> [AIM OF THE TASK]:
Starting from the line containing "Viewport: 1316px width, 920px height.", give again every line through the end of the entries, word for word. Pictures stay out of the copy.

Saved entries:
┄┄┄┄┄┄┄┄┄┄

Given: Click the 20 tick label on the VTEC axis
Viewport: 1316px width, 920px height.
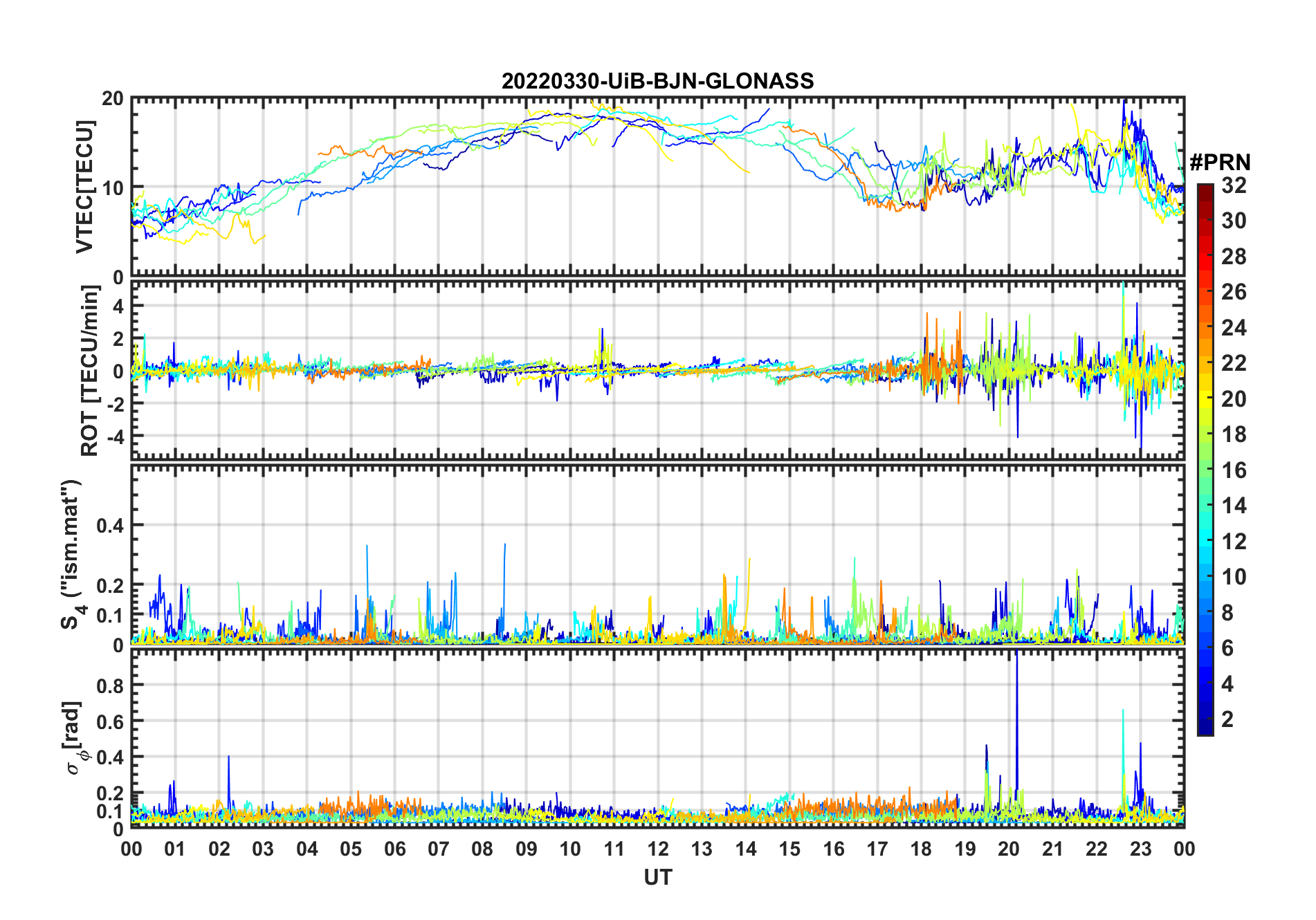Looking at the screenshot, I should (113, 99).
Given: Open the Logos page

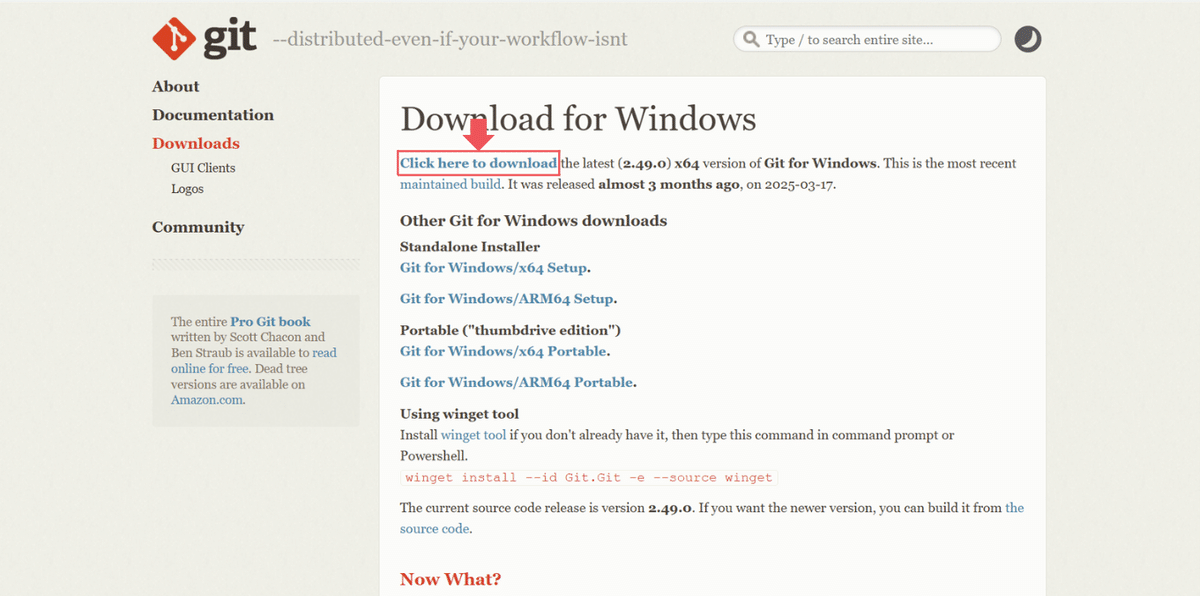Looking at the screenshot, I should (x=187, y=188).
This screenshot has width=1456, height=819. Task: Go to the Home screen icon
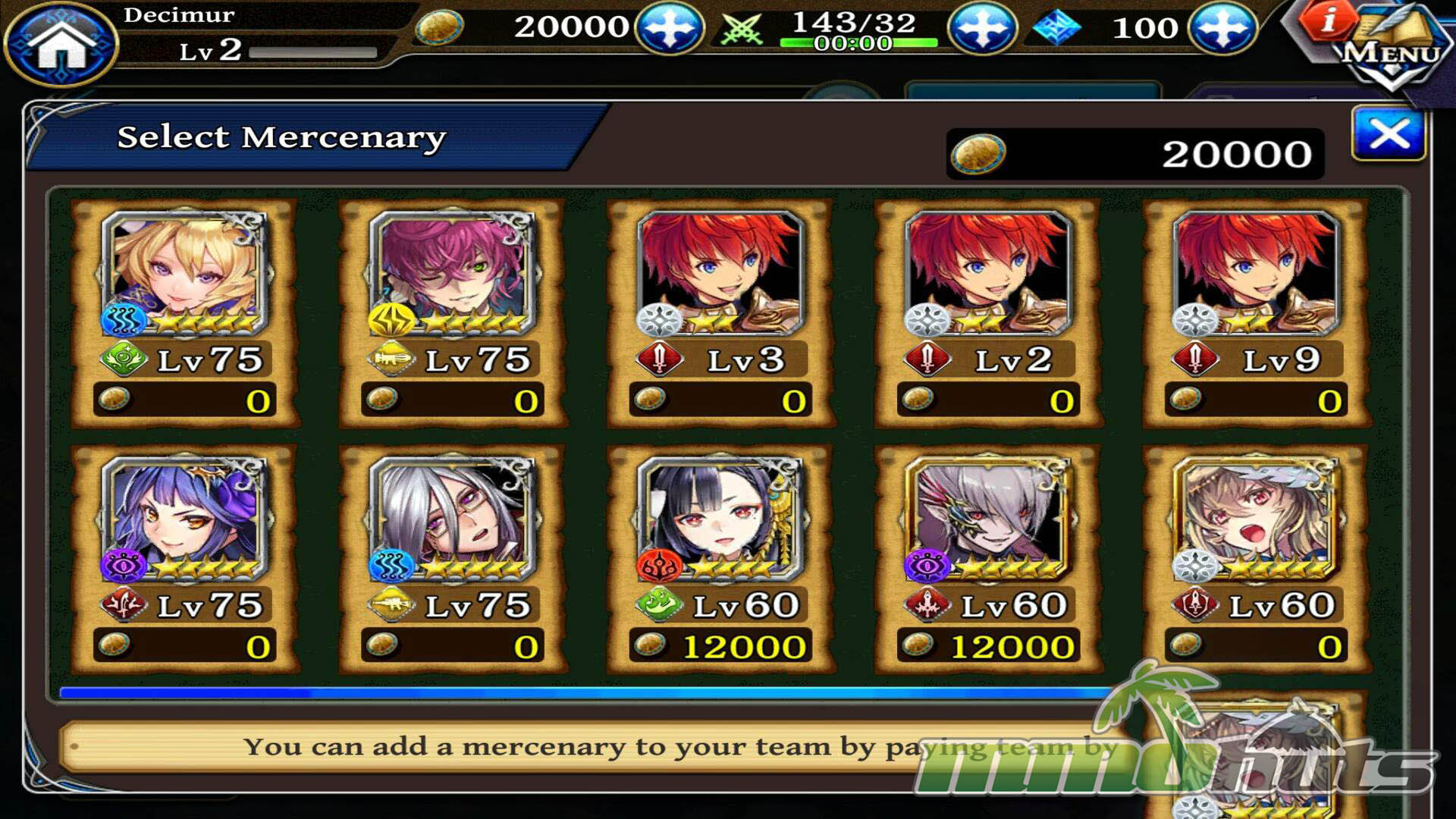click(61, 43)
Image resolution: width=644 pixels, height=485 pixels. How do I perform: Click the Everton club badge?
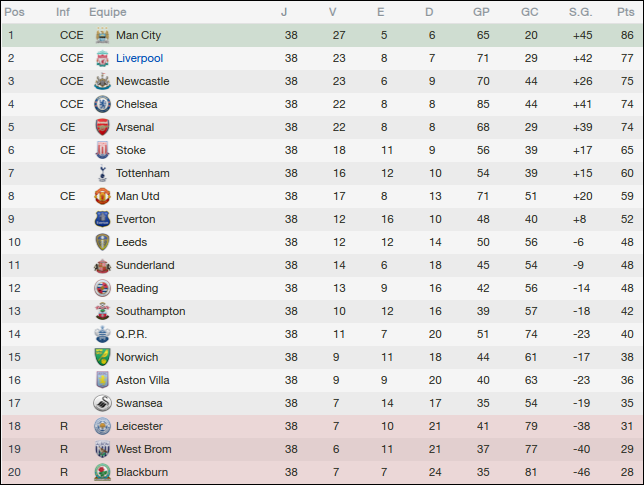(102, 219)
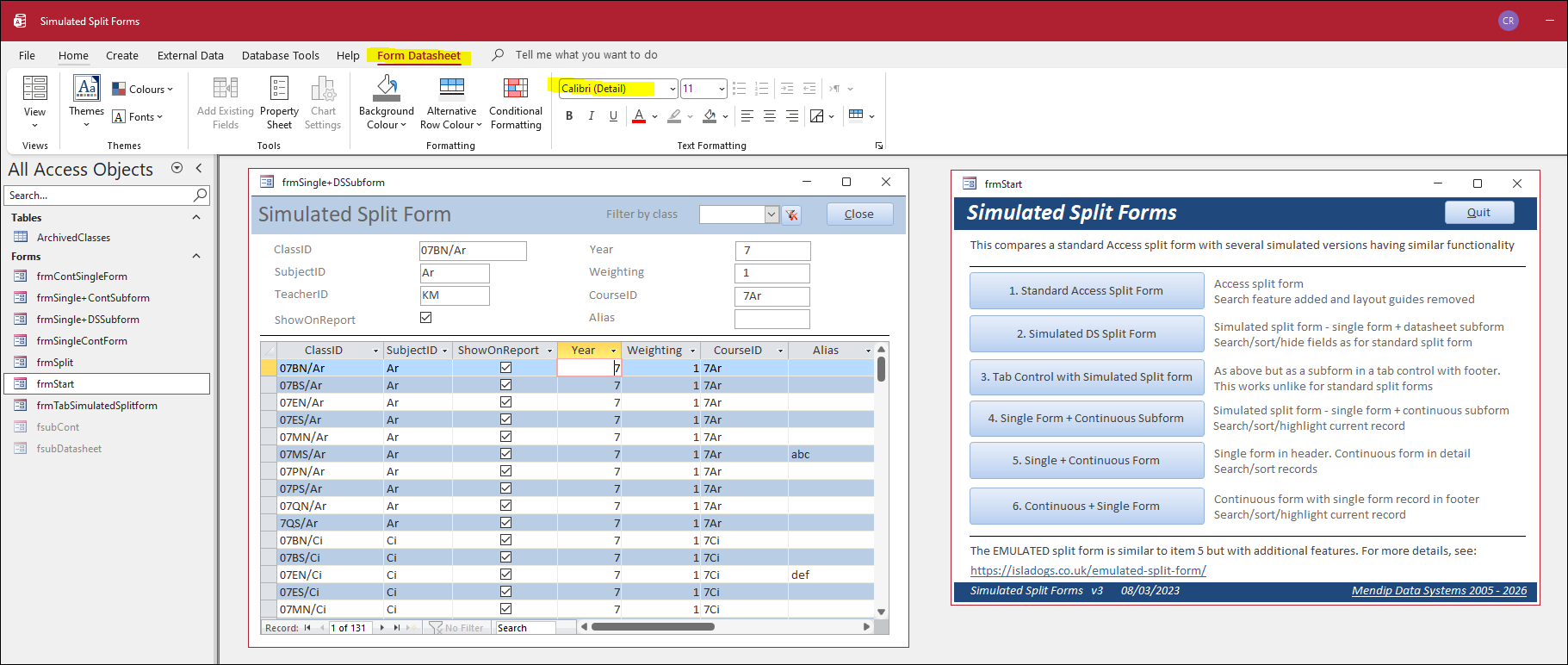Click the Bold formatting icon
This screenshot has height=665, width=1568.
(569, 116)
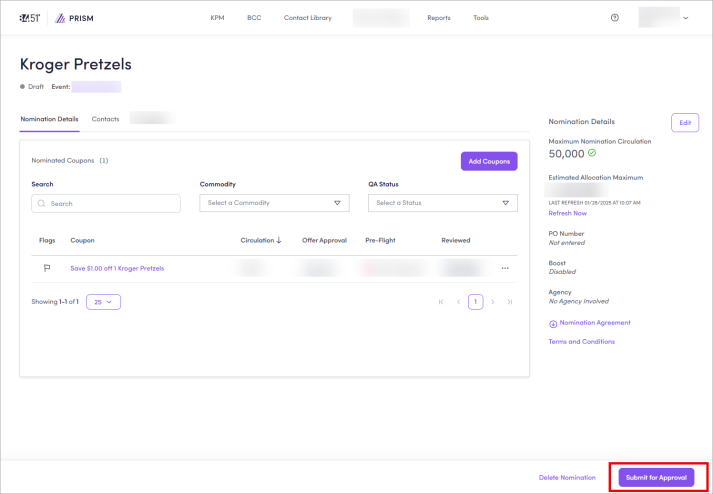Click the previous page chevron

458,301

┄┄┄┄┄┄┄┄┄┄

> [COMPLETED EXERCISE]:
Viewport: 1316px width, 920px height.
Looking at the screenshot, I should (113, 99).
Given: Open the Logos page

Looking at the screenshot, I should (x=187, y=188).
This screenshot has width=1456, height=819. Task: Go to the Home screen icon
click(61, 43)
Image resolution: width=644 pixels, height=485 pixels. How do I perform: Click the Everton club badge?
(102, 219)
Click the Bold formatting icon
This screenshot has height=665, width=1568.
(569, 116)
Click the previous page chevron

458,301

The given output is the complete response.